Among these records, tally each line with the word "computer"; the answer is that number alone.

- - - -

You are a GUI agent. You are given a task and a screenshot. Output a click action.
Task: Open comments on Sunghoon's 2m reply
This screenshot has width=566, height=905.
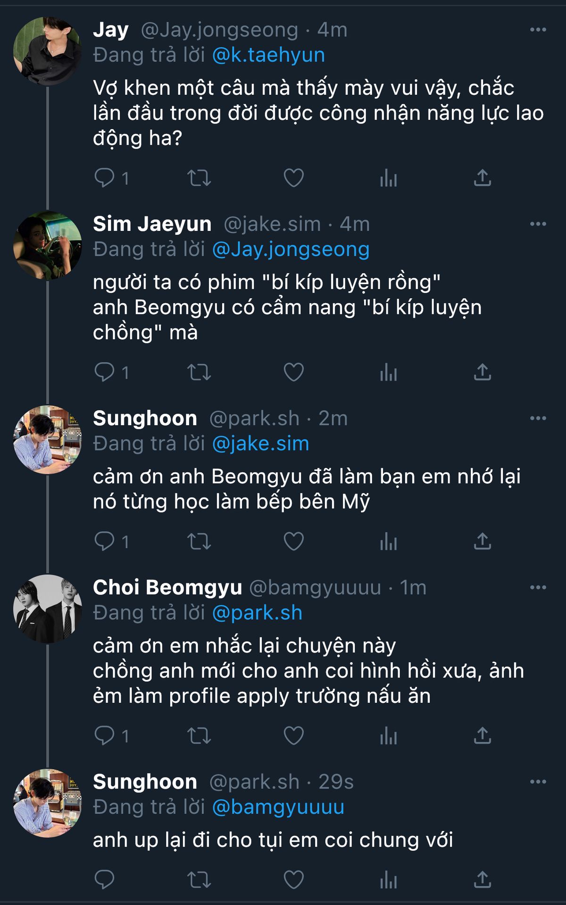tap(105, 542)
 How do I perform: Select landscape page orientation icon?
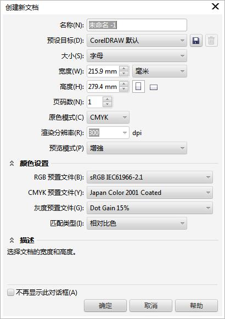coord(154,87)
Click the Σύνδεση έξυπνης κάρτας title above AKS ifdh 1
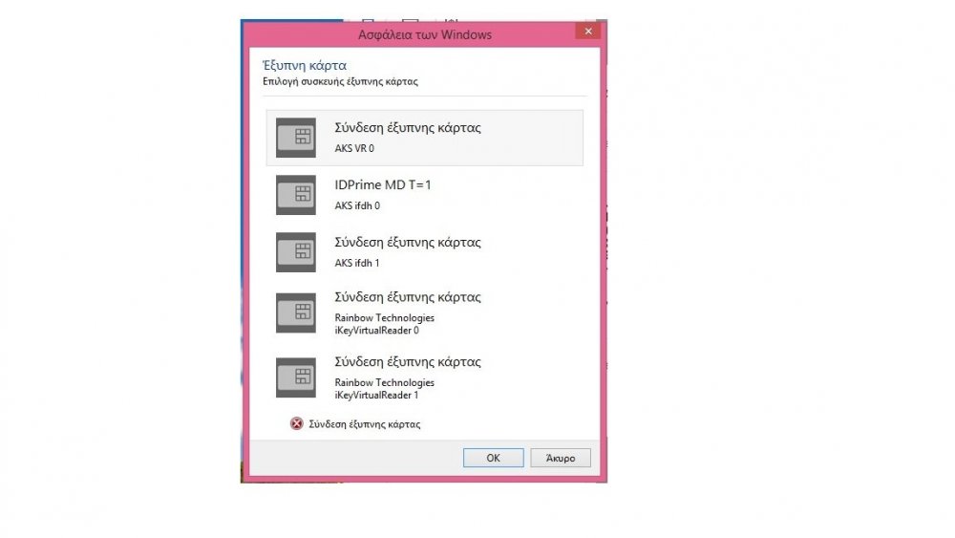The width and height of the screenshot is (955, 538). tap(408, 242)
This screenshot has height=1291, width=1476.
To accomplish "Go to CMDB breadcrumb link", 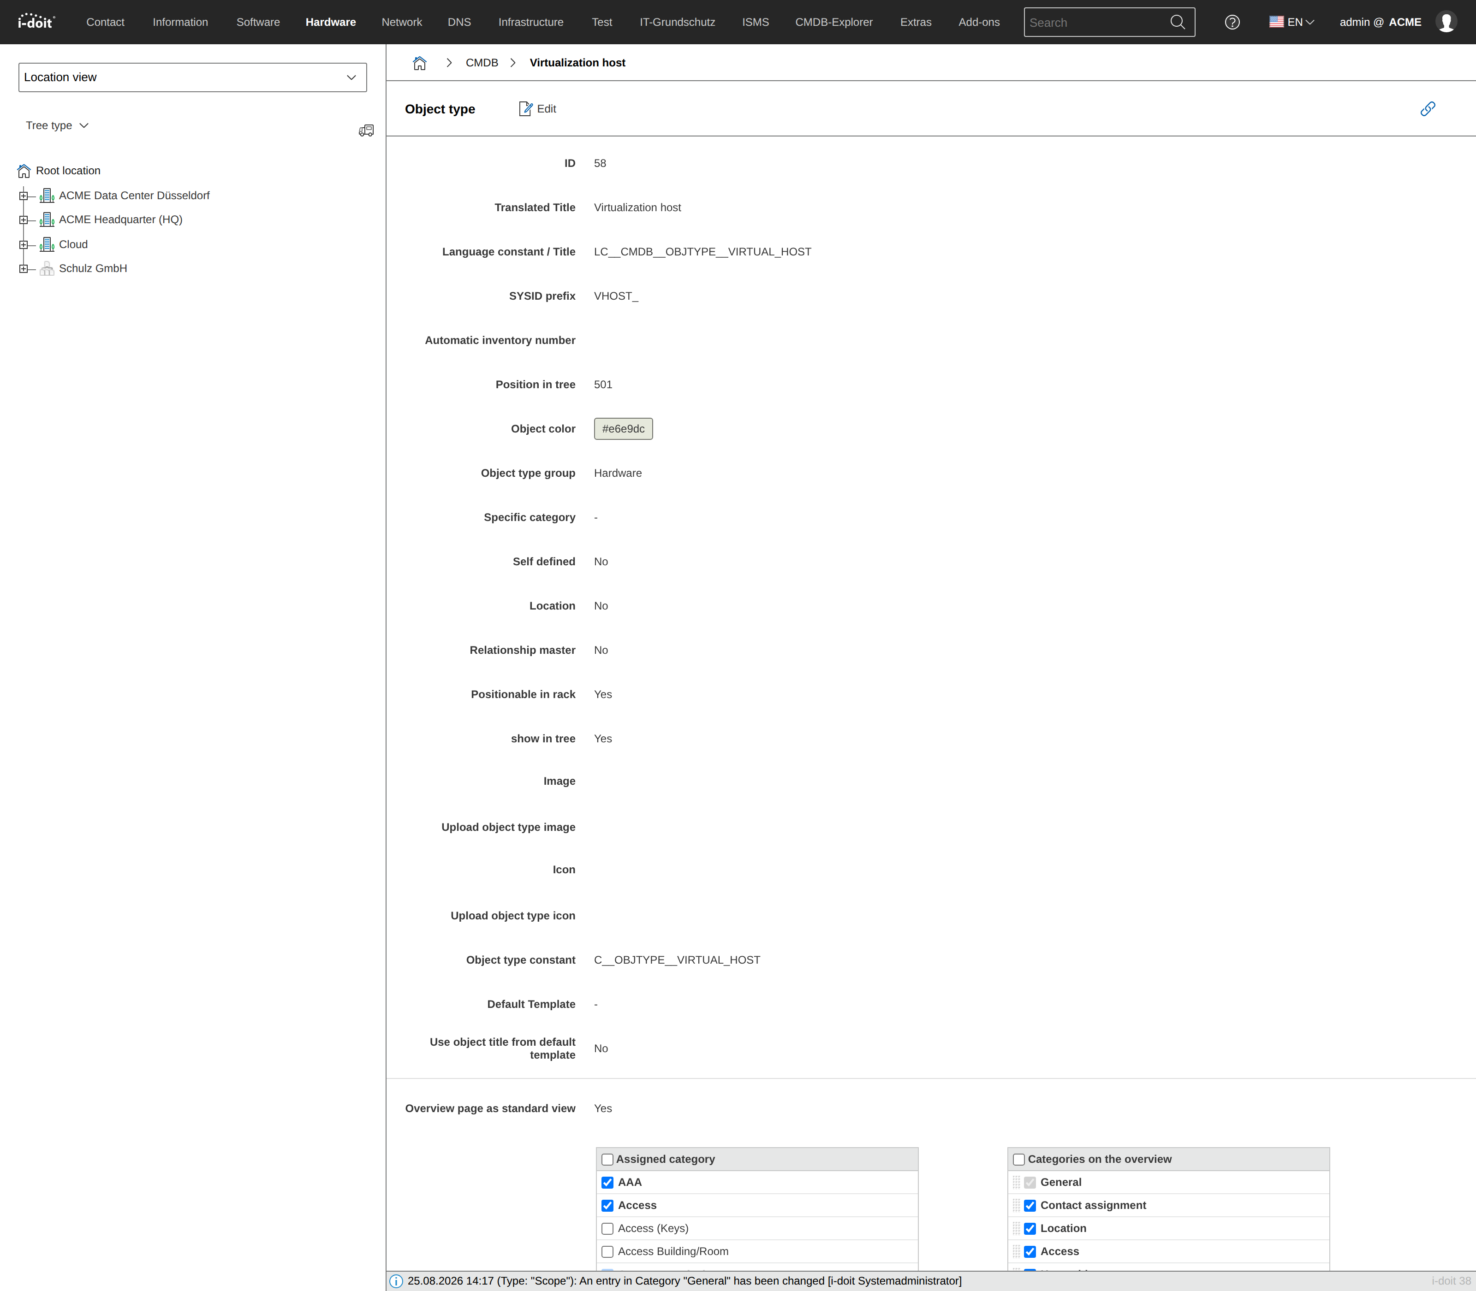I will point(481,63).
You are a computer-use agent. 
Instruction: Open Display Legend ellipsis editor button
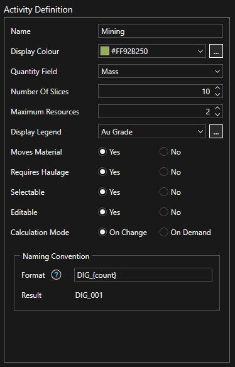click(216, 131)
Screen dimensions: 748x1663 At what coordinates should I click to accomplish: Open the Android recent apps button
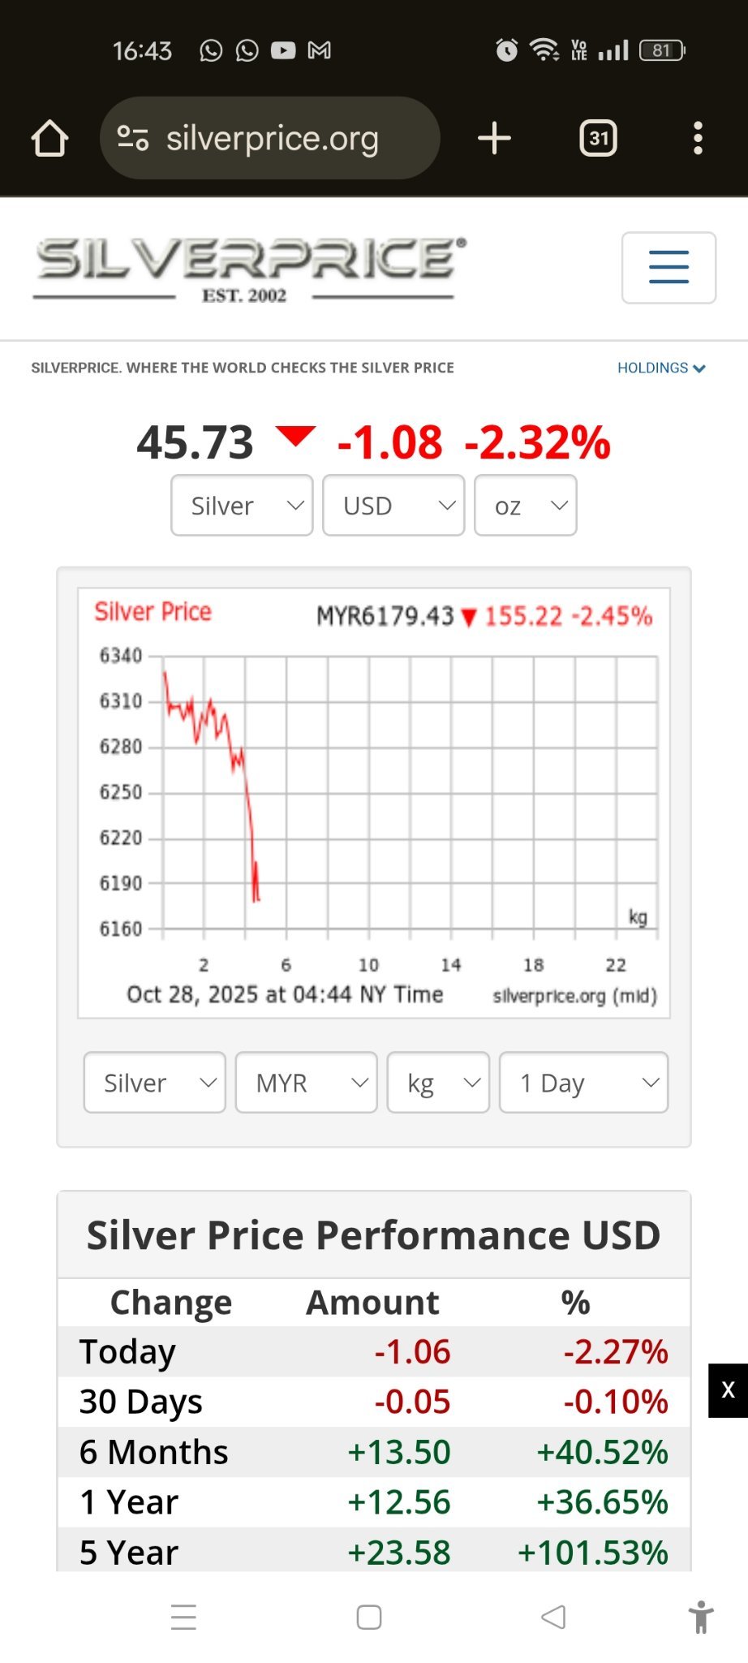click(x=183, y=1617)
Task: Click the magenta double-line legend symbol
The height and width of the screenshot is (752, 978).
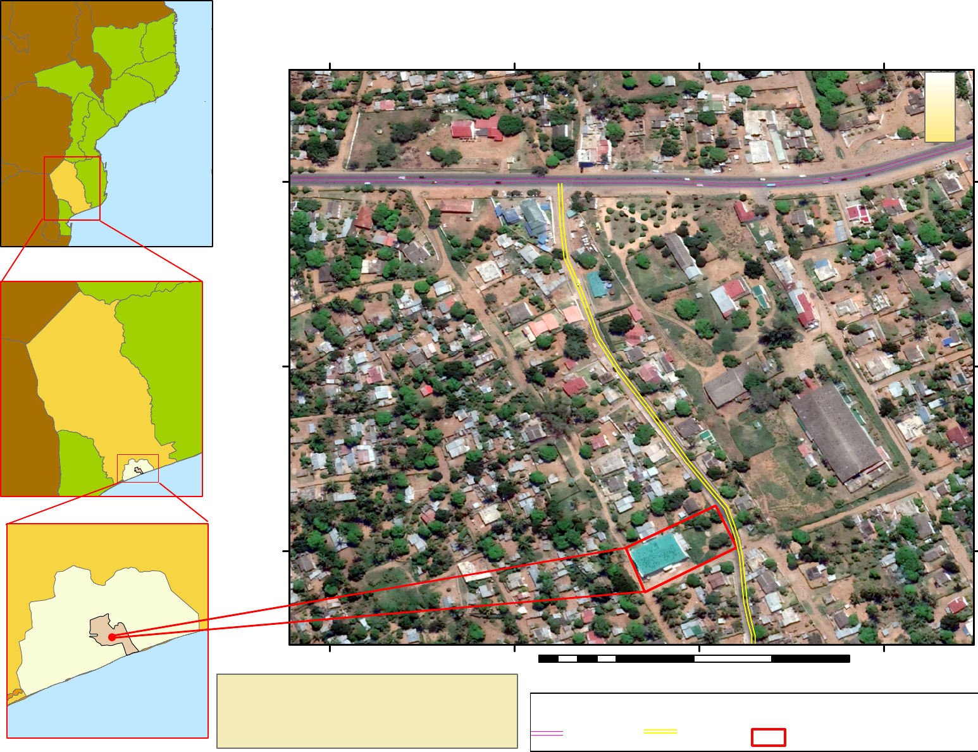Action: coord(547,734)
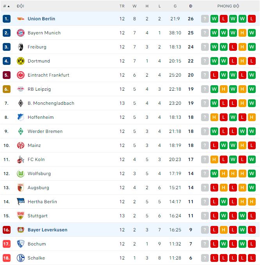The width and height of the screenshot is (260, 265).
Task: Click the Bayer Leverkusen crest icon
Action: (21, 230)
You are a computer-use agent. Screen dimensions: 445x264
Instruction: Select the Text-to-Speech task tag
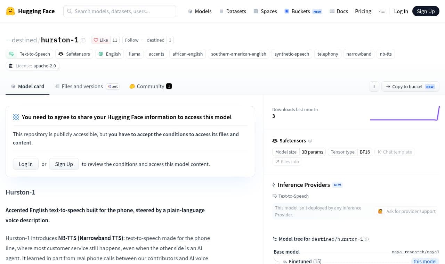coord(30,54)
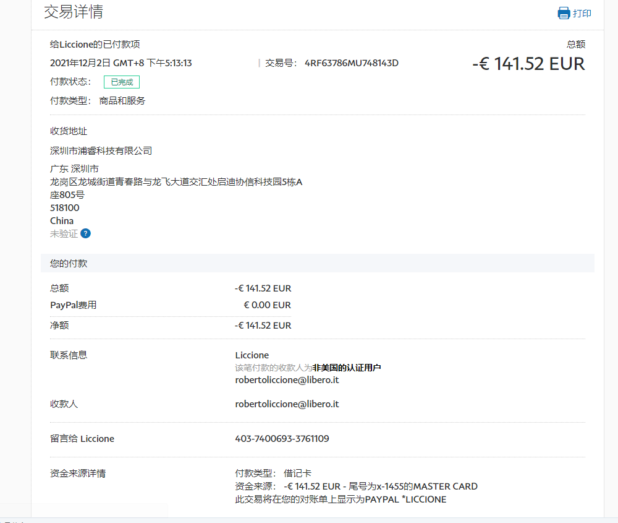Click transaction ID 4RF63786MU748143D
618x523 pixels.
352,63
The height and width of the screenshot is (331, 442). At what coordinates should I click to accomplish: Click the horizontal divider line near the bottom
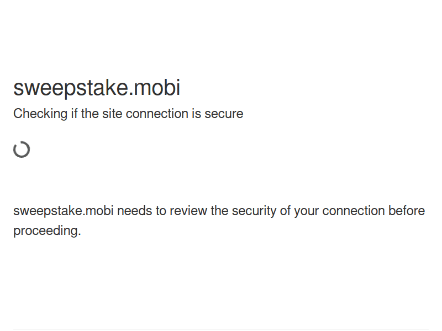click(221, 329)
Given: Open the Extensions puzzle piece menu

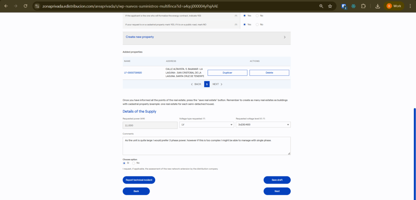Looking at the screenshot, I should [x=363, y=6].
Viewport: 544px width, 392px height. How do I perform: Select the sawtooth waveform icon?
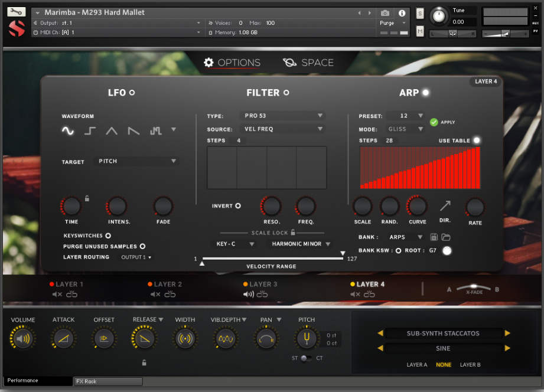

- - - -

# Reply to the exercise:
2